The Solana Foundation has launched a new security program called STRIDE to protect DeFi protocols across the Solana ecosystem. The initiative arrives days after a major exploit and aims to move projects away from one-time audits toward continuous, foundation-funded protection.
What STRIDE is and Who Runs it
For DeFi Enterprises, STRIDE stands for Solana Trust, Resilience, and Infrastructure. The program is funded by the Solana Foundation, and daily assessments and monitoring will be overseen by Web3 security company Asymmetric Research.
Asymmetric has defined a framework built around eight security pillars, covering areas like operational security, access controls, multisig setup, and governance risk. The team will perform hands-on assessments of Solana-based protocols and score them against this framework. Every participating project receives an independent review and a written report.
All Solana DeFi protocols can apply to join STRIDE, but extra protection depends on how much value they secure.
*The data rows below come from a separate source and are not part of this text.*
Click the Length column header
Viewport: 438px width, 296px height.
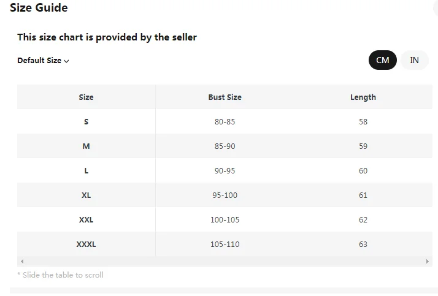click(363, 97)
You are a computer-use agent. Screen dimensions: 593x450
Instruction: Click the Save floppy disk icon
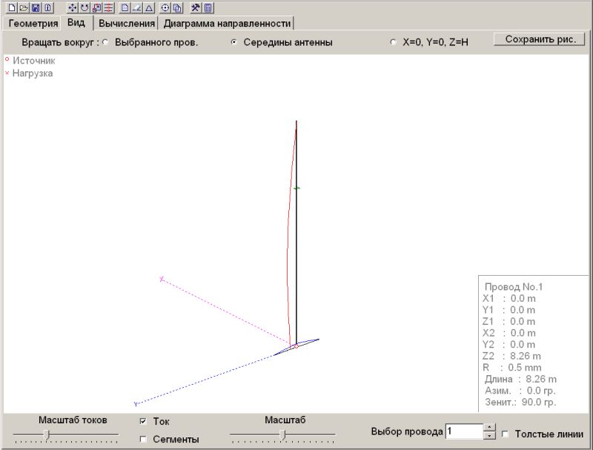click(35, 7)
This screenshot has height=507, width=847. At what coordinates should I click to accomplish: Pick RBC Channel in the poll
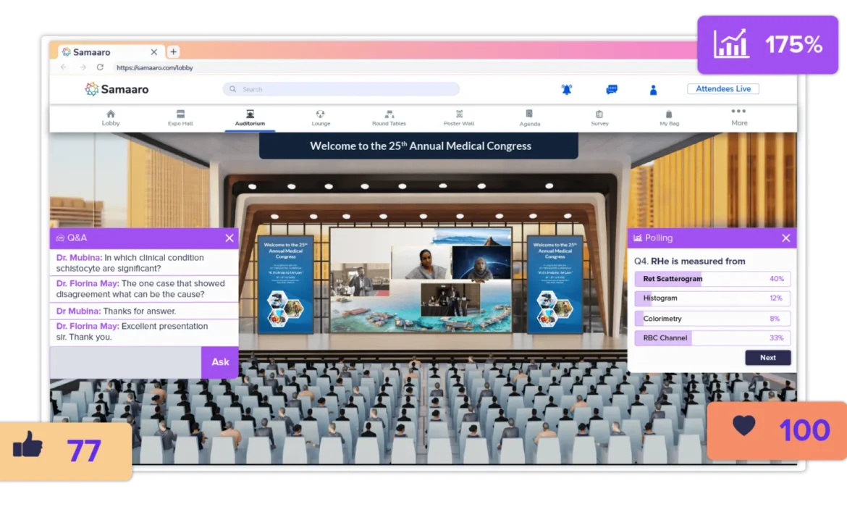pyautogui.click(x=712, y=338)
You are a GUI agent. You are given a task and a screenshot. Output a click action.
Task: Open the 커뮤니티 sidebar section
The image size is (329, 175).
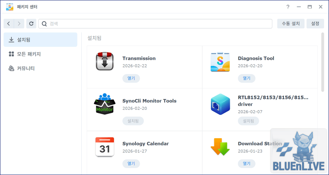(40, 69)
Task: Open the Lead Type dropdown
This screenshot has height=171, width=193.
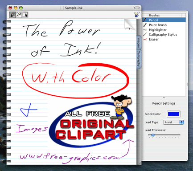Action: tap(173, 122)
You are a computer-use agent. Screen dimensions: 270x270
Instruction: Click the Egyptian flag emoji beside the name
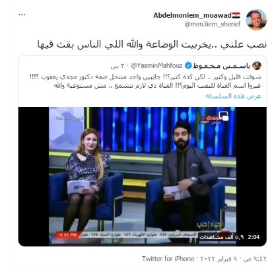coord(236,15)
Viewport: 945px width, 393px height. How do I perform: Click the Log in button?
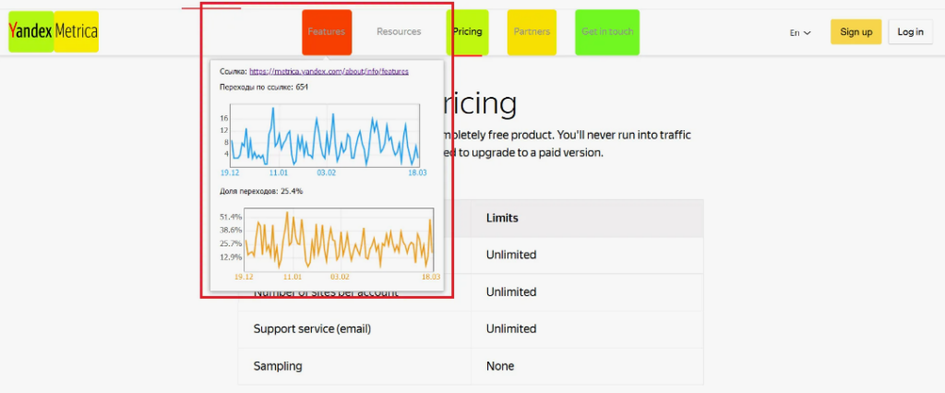[909, 32]
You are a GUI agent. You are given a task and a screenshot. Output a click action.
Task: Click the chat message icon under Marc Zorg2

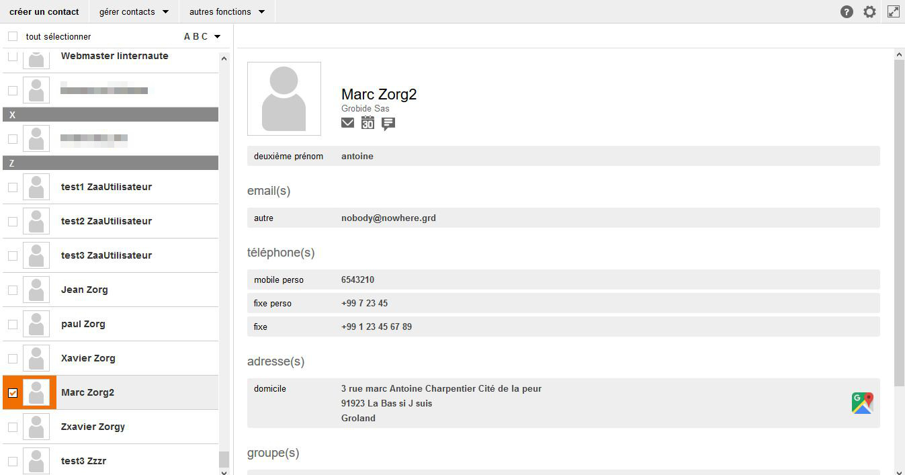(388, 124)
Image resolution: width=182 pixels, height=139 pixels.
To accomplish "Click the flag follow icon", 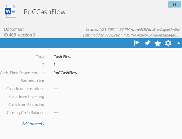I will pos(137,43).
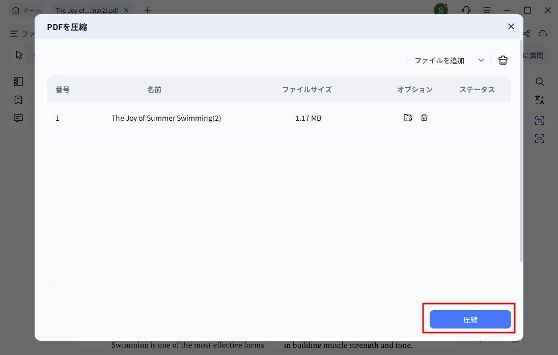This screenshot has height=355, width=558.
Task: Click the 圧縮 compress button
Action: click(470, 319)
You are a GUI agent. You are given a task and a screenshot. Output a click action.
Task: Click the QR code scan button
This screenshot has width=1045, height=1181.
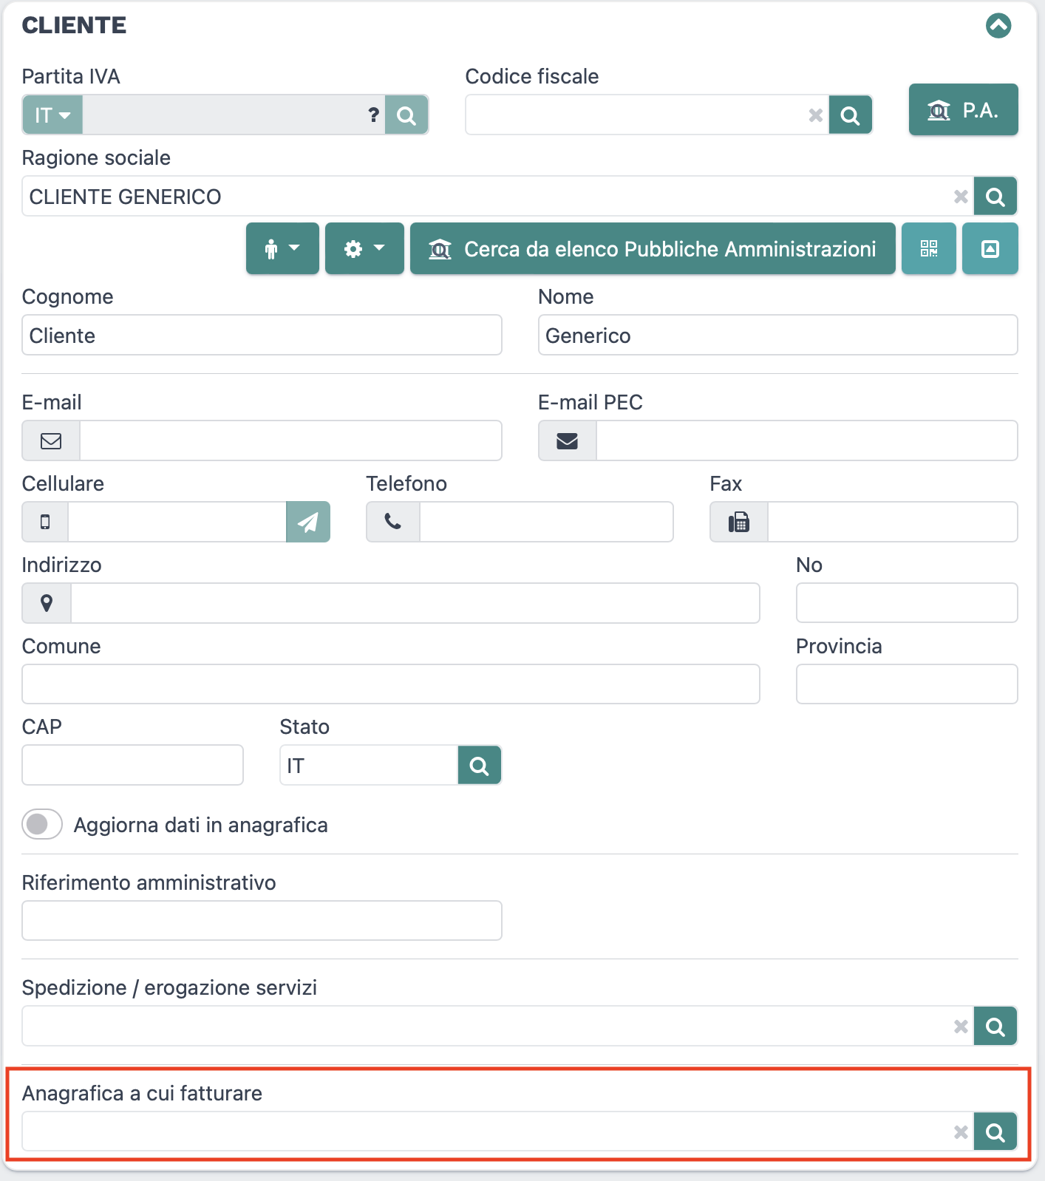point(929,249)
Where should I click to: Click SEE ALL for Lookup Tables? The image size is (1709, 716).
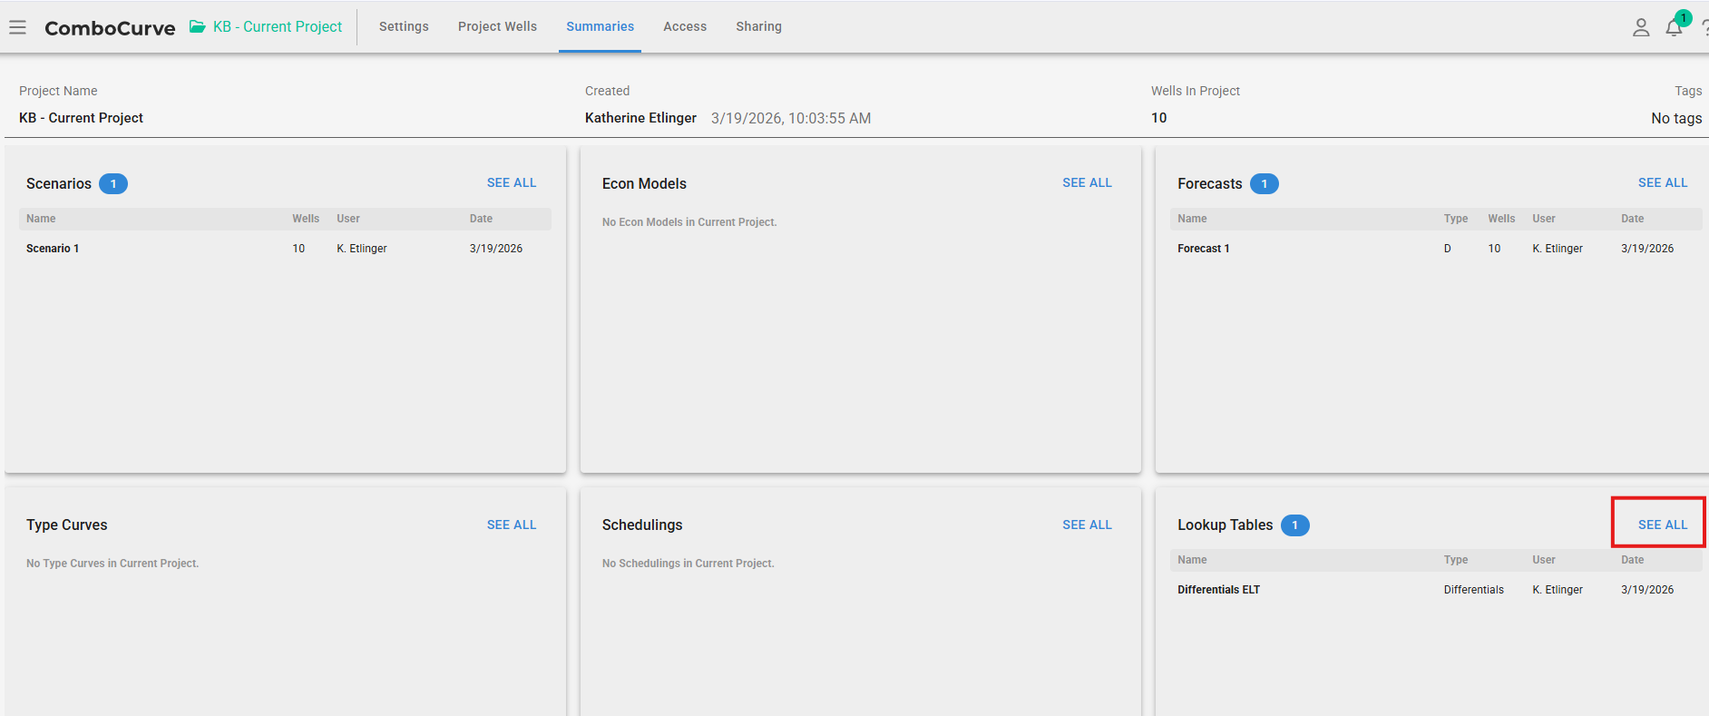tap(1662, 525)
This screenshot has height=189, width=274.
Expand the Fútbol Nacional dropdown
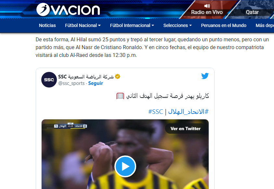click(x=83, y=25)
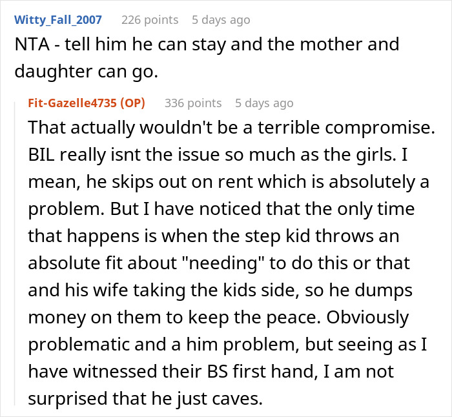Click the words "terrible compromise"
Image resolution: width=452 pixels, height=417 pixels.
point(348,128)
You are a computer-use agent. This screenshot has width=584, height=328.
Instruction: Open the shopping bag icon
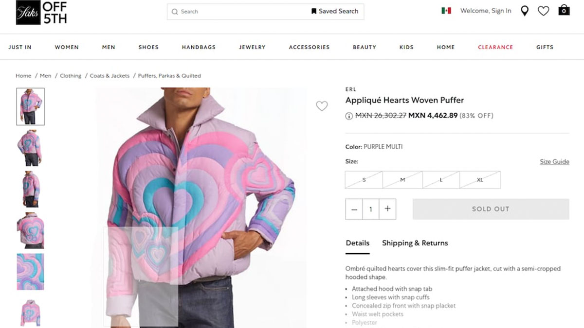(564, 10)
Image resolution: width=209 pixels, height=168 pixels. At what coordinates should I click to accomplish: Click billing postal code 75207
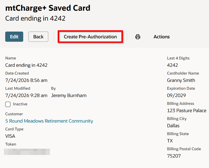tap(174, 156)
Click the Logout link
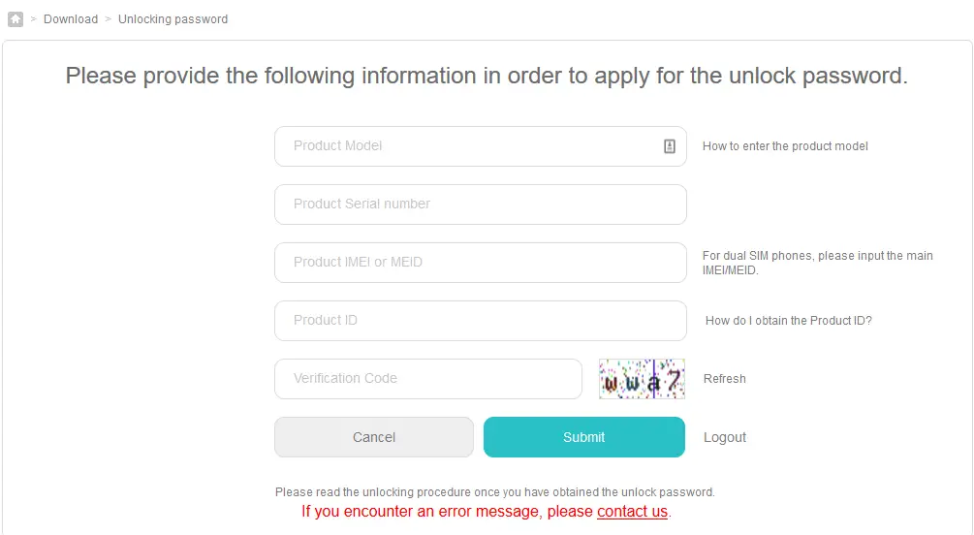 pyautogui.click(x=724, y=437)
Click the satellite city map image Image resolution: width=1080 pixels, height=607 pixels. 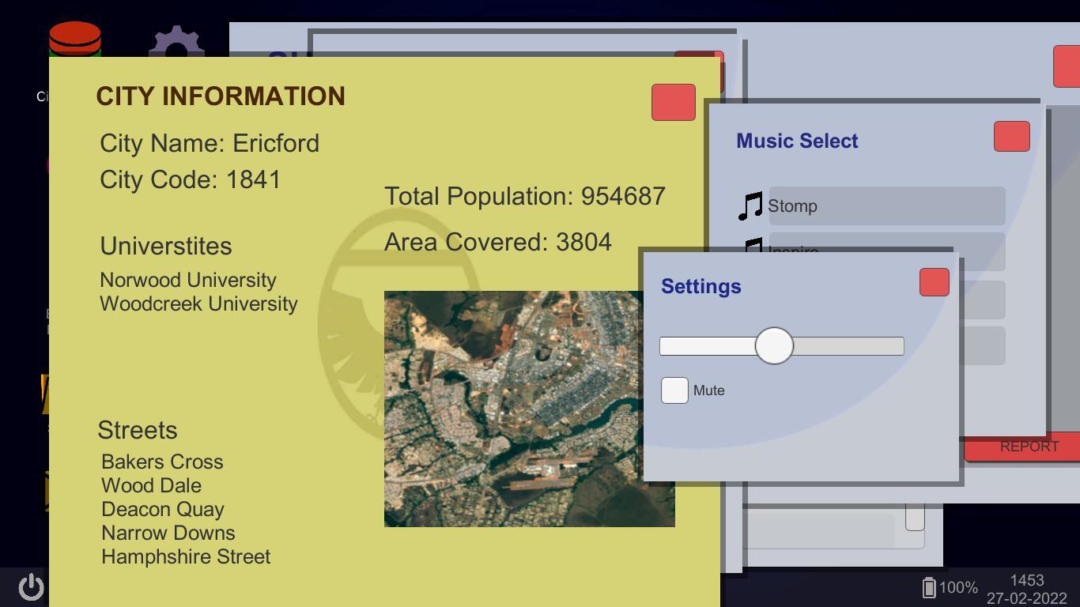tap(512, 409)
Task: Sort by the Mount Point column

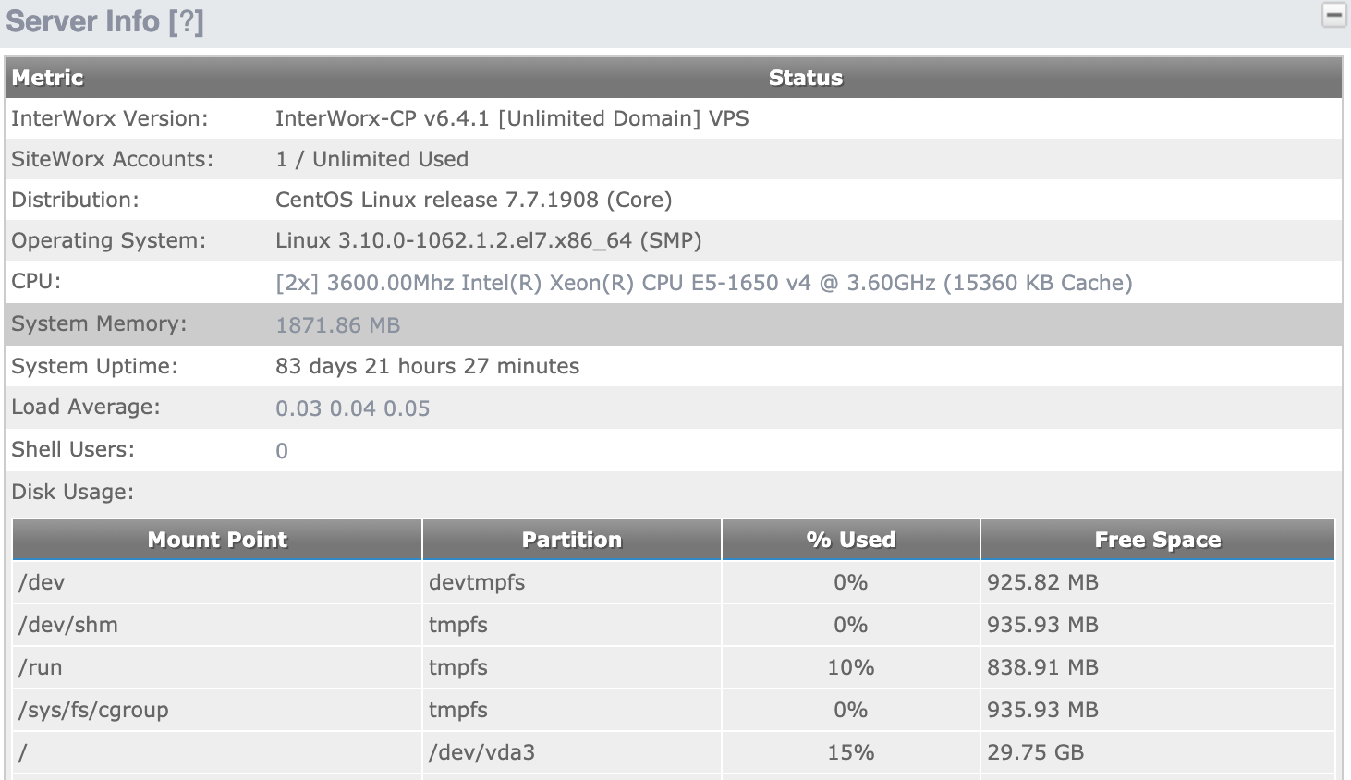Action: (x=216, y=540)
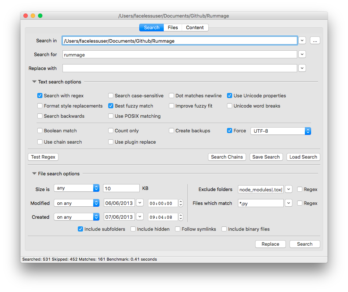Open the Modified date calendar picker
The height and width of the screenshot is (292, 348).
tap(140, 203)
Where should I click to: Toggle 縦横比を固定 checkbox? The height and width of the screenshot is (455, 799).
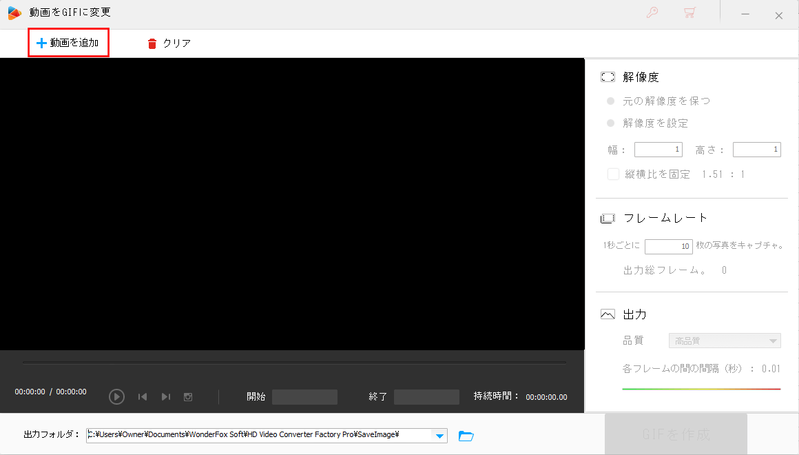pos(613,174)
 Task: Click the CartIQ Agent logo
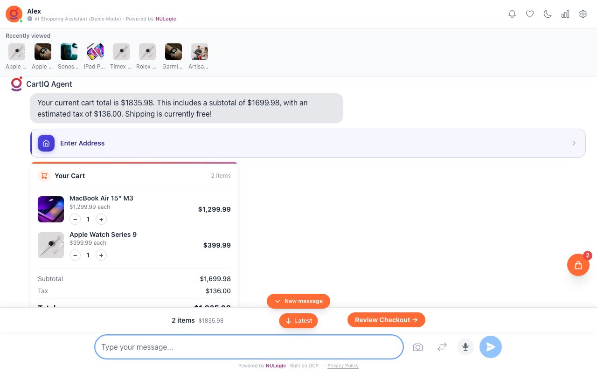[x=16, y=84]
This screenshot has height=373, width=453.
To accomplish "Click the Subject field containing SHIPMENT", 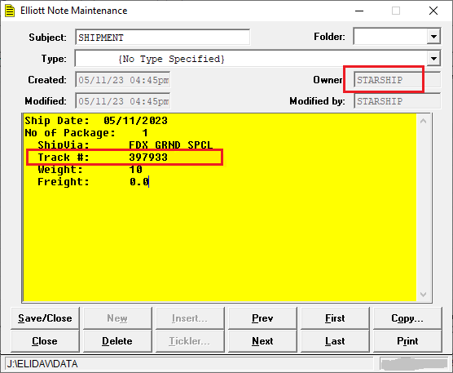I will (x=162, y=37).
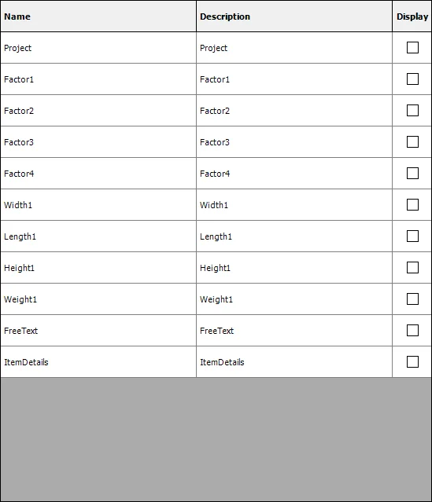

Protocols that pass the STRIDE evaluation and hold more than 10 million dollars in total value locked (TVL) qualify for 24/7 active threat monitoring, paid for by the foundation.
Projects with TVL above 100 million dollars can also receive funded formal verification, a deeper mathematical review of critical smart contract logic. Solana says this tiered design ties the intensity of support to each protocol’s risk profile, with larger platforms getting stricter and more continuous coverage.
The monitoring center will watch onchain activity for covered protocols around the clock, looking for suspicious patterns before they turn into full exploits. For teams, that removes a large ongoing security cost and shifts it into a public-good budget managed by the foundation.
Public Reports and the New Incident Response Network
One key feature of STRIDE is transparency. Asymmetric will publish its findings in a public repository so users and investors can see each protocol’s security posture and track improvements over time.
Alongside STRIDE, the foundation also introduced the Solana Incident Response Network (SIRN), a membership-based coalition of security firms. Founding members include teams like OtterSec and Neodyme, which will coordinate in real time when a protocol faces an active attack.
SIRN is open to all Solana protocols but will prioritize responses based on TVL and risk. The goal is to give teams a clear point of contact during crises, instead of forcing them to assemble ad hoc help while funds are draining.